*Instructions to follow*:
Rescale the part of the entries that opens with the line containing "Task: Switch to the Agents layout tab" and closes with the line containing "click(x=64, y=111)". Write out every line in that part again, requests included, and multiply each coordinate in the answers by 0.65, rounding to whole numbers with halves going up.

(Records from a data source)

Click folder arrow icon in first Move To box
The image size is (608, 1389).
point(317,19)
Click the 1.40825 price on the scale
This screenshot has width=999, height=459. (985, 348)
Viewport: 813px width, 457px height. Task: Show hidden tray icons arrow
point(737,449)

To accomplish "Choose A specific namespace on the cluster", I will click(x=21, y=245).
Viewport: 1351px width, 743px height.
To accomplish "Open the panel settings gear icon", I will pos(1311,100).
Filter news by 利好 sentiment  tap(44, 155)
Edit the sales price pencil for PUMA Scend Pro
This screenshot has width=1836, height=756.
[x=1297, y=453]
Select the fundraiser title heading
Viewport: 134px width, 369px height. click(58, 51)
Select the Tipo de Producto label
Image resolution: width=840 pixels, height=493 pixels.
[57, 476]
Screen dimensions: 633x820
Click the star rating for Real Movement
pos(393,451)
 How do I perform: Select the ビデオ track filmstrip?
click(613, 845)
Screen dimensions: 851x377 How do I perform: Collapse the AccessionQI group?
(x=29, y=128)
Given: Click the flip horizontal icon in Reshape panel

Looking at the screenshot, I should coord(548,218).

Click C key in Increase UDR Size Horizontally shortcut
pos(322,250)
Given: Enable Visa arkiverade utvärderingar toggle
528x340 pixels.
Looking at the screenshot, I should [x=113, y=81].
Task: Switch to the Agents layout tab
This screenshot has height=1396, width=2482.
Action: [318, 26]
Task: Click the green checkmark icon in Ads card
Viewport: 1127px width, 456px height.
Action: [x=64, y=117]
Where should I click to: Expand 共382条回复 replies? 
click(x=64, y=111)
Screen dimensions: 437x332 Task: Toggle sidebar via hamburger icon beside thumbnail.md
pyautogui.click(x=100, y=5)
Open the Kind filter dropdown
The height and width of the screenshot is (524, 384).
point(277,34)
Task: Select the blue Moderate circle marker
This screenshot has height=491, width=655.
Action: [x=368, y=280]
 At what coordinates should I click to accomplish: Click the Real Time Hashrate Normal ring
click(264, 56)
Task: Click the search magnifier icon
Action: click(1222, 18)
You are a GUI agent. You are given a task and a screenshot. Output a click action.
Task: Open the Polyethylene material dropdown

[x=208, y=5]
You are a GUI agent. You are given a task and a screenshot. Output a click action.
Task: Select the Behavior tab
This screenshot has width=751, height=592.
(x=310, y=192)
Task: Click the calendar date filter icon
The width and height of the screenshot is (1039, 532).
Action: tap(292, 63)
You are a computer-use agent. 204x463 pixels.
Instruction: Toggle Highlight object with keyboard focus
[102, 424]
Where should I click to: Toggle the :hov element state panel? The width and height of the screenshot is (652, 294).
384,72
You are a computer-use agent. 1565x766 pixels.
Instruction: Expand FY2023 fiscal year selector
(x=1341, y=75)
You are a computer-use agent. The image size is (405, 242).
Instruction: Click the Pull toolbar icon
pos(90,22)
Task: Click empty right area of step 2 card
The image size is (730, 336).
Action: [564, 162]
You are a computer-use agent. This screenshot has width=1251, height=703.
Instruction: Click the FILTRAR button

*Worked answer*:
Task: Switch to the Agents layout tab
This screenshot has height=1396, width=2482.
Action: [207, 17]
Task: Click the green checkmark icon in Ads card
Viewport: 1127px width, 456px height.
Action: [x=42, y=76]
Where should I click to: Expand 共382条回复 replies? 
click(x=42, y=72)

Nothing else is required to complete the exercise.